<center><b><font size=6>Data Pre-Processing <b><center>

<center><font size=5>    Preprocessing and Normalization<center>


The analysis was performed for different repetition IDs, each corresponding to a separate dataset. 
These datasets were acquired locally on the PC, with one dataset for each repetition ID.

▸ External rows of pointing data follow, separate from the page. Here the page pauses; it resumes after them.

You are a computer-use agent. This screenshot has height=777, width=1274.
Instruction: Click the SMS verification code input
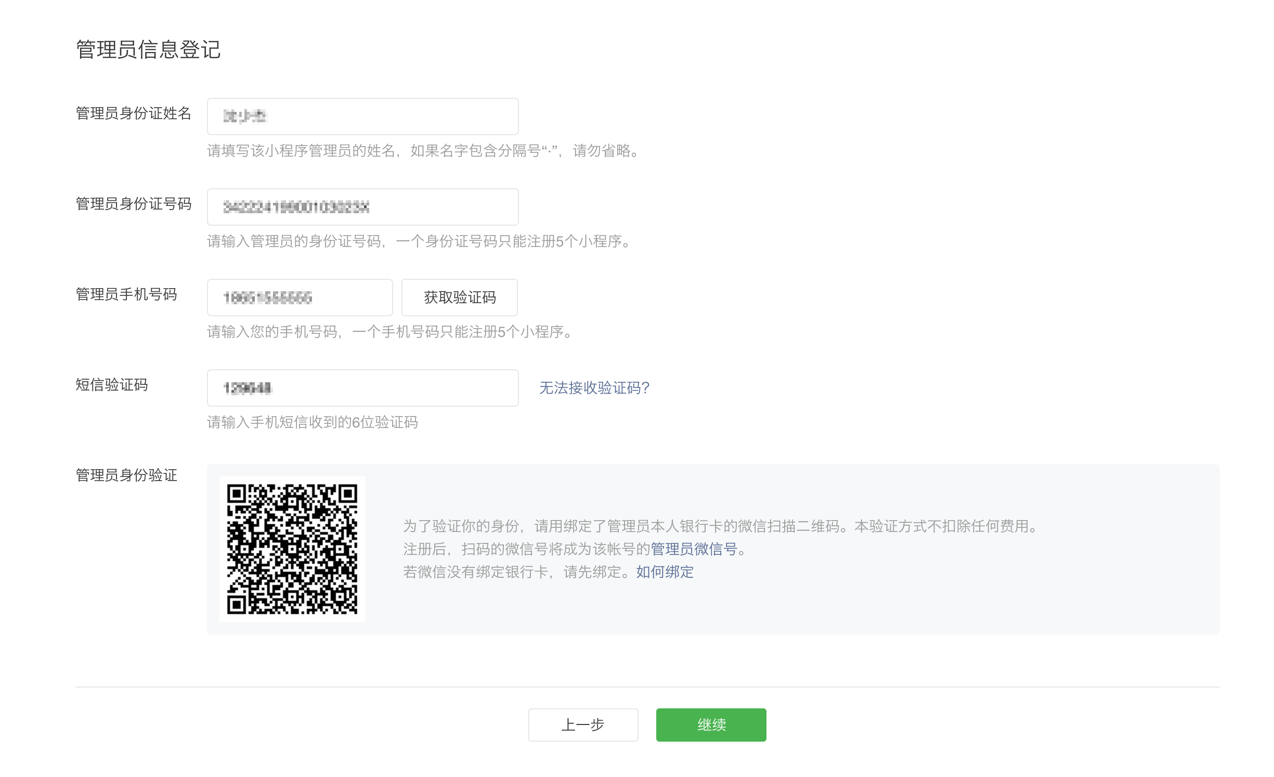(x=362, y=388)
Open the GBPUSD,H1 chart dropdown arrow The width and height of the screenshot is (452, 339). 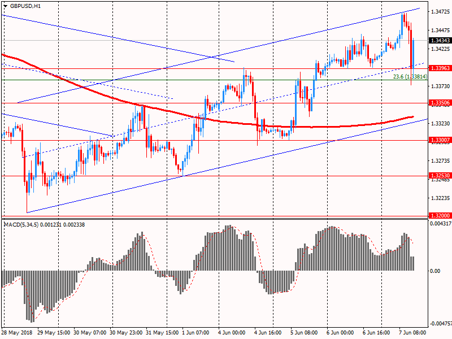[x=6, y=6]
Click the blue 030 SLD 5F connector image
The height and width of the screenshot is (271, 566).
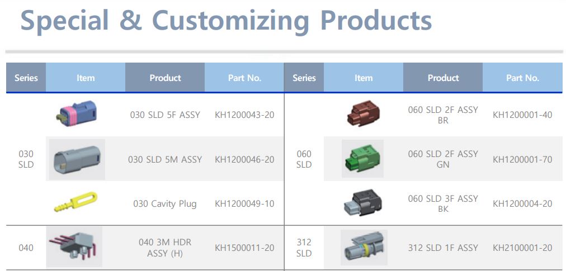click(x=77, y=113)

The preprocessing steps involve:
1. Cleaning the data
2. Filtering the data
3. Identifying the relevant TCP ports
4. Grouping the data
5. Normalization

Finally, all preprocessed datasets corresponding to different repetition IDs are concatenated into a single DataFrame, 
which will be used for further analysis.


In [1]:
import pandas as pd
import numpy as np
from sklearn.preprocessing import StandardScaler

In [2]:
def process_tcp_stream_analysis(file_names):
    """
    Objectives:
        Step 1: Integrating the features: tcp_srcport and tcp_dstport
        Step 2: Remove columns with source and destination ip addresses
        Step 3: Add new features / Remove unused features
        Step 4: Drop the samples with NaN or infinit values
        Step 5: Reduce the size of dataset by taking the mean value of the features in each group <borowser> <Website> <query> <repetition_id>

        Parameters:
        - file_names: A list of the csv file names in this format ["Merged_TCP_Stream_Analysis_<i>.csv"]. for i being the repetition id of the collected dataset

        Returns:
        - final_df: pandas.DataFrame, the DataFrame with standardized numerical columns.
    """

    # Define the function to identify tcp_port
    def identify_tcp_port(row):
        if int(row['tcp_srcport_mode']) not in [443, 80]:
            return row['tcp_srcport_mode']
        elif int(row['tcp_dstport_mode']) not in [443, 80]:
            return row['tcp_dstport_mode']
        else:
            return None
        
    # Initialize an empty list to store DataFrames
    dfs = []

    # Loop through each file name
    for file_name in file_names:
        # Load the Dataset
        df = pd.read_csv(file_name).dropna().reset_index(drop=True)
        
        ## (Step 1) ##
        #Drop samples where src-port equals dst-port
        filtered_df = df[df['tcp_srcport_mode'] != df['tcp_dstport_mode']].copy()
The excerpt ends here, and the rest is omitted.